United India Insurance Co. Ltd., DMA Building DMA Road,

Darya Ganj, Delhi-110002                                                              ...Opposite Party


                                                                                    Date of filing:             12.09.2016

                                                                                    Date of Order:            17.11.2023

Quorum: Shri Inder Jeet Singh, President

                Ms. Shahina, Member -Female



Inder Jeet Singh , President


1.1. (Introduction to case of parties) – The complainant/Insured has grievances of deficiency of services and of unfair trade practice against OP, since the complainant took private car package policy vide policy no. 0417003115P100551850 w.e.f. 15.04.2015 to 14.04.2016 (hereinafter referred as insurance policy) from Insurer/OP in respect of car bearing registration no. DL-01-CM-3797,  (briefly ‘the vehicle’). On 11.07.2015 the vehicle was stalled underpass near Azadpur Sabzi Mandi because of rains in the rainy seasons, its engine stalled and stopped all of sudden. The complainant informed the Insurer and also lodged claim, however, the valid claim was not settled and all of a sudden a meager amount of Rs. 1,61,303/- were credited in the account of complainant against bills amount of Rs. 5,69,657/-. That is why, the complaint for balance insurance amount of Rs.4,08,354/-, besides compensation of Rs. 50,000/- towards distress and mental agony, award of Rs. 1,00,000/- for loss of business hours of complainant, costs of complaint and other reliefs.

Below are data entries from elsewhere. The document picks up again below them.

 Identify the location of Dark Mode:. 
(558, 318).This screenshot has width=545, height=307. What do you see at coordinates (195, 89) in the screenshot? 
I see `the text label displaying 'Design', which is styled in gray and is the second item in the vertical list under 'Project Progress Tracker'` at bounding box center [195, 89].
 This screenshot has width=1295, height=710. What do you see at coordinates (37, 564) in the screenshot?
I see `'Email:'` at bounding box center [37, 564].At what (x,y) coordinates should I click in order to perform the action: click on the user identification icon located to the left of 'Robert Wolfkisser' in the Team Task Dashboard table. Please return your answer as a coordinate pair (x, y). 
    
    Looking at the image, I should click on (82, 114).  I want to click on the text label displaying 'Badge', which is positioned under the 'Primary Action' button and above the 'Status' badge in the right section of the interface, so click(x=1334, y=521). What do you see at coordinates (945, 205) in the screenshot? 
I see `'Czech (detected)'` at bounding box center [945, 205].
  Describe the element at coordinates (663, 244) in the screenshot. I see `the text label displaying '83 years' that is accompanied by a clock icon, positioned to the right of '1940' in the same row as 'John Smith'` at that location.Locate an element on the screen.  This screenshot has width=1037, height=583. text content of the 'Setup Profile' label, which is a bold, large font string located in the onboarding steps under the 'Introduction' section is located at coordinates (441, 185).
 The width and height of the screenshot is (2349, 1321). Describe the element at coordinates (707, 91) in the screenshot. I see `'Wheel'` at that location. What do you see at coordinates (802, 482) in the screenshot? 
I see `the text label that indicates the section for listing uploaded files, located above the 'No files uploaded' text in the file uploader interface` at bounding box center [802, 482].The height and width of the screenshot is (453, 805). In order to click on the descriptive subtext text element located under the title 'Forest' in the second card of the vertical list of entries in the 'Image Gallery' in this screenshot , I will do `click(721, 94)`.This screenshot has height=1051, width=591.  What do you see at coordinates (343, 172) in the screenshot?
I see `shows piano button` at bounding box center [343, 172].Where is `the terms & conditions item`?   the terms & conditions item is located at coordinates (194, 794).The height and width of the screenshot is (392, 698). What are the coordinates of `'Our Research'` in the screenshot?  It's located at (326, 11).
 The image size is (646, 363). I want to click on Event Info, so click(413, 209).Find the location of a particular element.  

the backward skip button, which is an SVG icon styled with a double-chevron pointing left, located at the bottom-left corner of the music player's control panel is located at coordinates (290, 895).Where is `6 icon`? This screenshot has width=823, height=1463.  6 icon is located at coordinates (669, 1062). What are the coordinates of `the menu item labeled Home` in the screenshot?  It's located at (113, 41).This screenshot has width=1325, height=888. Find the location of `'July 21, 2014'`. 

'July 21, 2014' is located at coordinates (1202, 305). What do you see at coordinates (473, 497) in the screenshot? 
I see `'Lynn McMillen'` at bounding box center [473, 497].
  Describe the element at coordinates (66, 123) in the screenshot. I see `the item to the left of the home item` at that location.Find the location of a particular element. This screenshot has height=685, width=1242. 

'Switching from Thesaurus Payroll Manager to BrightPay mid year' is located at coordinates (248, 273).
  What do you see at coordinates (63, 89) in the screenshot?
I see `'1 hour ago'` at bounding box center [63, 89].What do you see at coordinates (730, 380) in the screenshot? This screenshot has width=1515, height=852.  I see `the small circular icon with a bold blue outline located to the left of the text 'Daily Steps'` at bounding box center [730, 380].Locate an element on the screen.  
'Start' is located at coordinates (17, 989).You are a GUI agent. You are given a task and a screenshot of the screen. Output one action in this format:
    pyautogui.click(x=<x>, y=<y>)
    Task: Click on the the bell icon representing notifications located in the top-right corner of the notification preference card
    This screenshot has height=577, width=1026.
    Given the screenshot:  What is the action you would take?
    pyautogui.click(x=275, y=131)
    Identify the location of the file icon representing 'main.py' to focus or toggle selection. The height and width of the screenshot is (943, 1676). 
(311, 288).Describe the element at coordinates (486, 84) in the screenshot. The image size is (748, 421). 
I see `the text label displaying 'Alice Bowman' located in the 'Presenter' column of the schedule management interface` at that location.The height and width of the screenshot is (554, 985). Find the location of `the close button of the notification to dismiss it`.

1.2. The OP has opposed the complaint in strong wordings on the ground the complaint is false, it is filed to extort money under the garb of compensation and no cause of action remains after exhausting remedy of redressal before Ld. Insurance Ombudsman Delhi, who dismissed the complainant’s complaint on 18.01.2016 (the operating part of findings of Ld. Insurance Ombudsman is also reproduced in para 5 of preliminary objection in the written statement). The claim was processed as per norms, the surveyor’s report was also considered and accordingly the claim was reimbursed to the extent admissible. The complainant is not entitled for any further relief being claimed, for want of deficiency of services or unfair trade practice.

1.3. It is relevant to mention here, the OP has filed detailed written statement under the heading of ‘preliminary objection’ and ‘reply on merits’. As per matter of record, the reply on merits is exactly not reply to facts to the corresponding paragraphs of the complaint but general narration of OP’s own plea/case. Therefore, the case of parties will be narrated as per pleadings.


2.1. (Case of complainant) –The complainant is a proprietorship firm of Sh. Pradeep Goel, who authored the complaint. The complainant took insurance policy of the vehicle from the OP. It is zero depreciation policy and complainant paid insurance premium of Rs.58,774/-.  During the currency of insurance policy, the complainant suffered damages on 11.07.2015 that there were rains being rainy seasons and when complainant was taking the car through underpass near Azadpur Sabzi Mandi at slow speed of 20 kmph, the engine of vehicle suddenly stalled and stopped; the traffic was moving very slow due to small water-logging. Since the engine of vehicle was stopped, the car was towed to the BMW workshop for checking and repairs. The OP was informed, who appointed the surveyor and to estimate the damages caused. On 25.07.2015, the complainant was informed that cashless facility was not being allowed to the complainant and complainant has to bear the expenses of repairs of the car.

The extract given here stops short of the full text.